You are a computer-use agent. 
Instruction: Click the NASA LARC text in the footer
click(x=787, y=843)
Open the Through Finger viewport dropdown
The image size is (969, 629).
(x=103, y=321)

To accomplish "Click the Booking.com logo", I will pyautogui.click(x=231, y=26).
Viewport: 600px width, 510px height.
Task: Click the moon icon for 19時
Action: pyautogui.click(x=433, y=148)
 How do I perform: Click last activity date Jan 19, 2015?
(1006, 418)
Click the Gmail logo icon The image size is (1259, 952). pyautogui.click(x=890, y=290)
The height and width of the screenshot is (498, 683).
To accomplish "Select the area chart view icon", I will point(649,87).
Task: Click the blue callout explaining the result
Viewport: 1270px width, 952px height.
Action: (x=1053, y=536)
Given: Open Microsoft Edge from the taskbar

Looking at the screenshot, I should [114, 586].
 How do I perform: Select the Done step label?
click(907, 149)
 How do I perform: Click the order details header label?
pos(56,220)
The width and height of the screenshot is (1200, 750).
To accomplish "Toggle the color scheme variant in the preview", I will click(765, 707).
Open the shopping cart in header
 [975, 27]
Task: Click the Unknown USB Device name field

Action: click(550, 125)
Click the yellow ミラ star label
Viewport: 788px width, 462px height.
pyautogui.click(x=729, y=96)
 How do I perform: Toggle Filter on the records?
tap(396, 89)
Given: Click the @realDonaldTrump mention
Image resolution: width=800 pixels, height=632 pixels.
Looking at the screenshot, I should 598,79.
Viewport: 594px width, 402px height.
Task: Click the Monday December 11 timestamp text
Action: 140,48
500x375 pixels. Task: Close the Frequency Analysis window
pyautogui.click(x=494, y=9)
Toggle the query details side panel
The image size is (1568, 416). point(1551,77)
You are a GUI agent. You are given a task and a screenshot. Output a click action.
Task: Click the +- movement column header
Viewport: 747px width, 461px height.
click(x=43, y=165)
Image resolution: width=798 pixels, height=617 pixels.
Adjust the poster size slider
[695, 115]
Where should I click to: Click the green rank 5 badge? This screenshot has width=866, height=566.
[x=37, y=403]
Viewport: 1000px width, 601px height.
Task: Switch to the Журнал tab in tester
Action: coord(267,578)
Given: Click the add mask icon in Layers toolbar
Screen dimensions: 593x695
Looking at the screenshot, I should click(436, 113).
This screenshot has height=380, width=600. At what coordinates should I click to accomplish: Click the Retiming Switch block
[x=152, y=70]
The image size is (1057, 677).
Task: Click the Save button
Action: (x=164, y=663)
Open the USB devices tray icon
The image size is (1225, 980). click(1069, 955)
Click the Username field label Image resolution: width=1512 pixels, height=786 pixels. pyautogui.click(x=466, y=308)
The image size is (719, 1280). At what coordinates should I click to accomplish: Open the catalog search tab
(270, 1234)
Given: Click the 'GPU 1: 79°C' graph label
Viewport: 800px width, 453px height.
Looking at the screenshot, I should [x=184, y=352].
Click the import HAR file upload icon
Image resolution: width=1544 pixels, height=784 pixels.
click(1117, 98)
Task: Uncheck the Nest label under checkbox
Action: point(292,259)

**To do**
Find the string "agent" in the lines above and count those lines. Give only that count.

**Task result**
2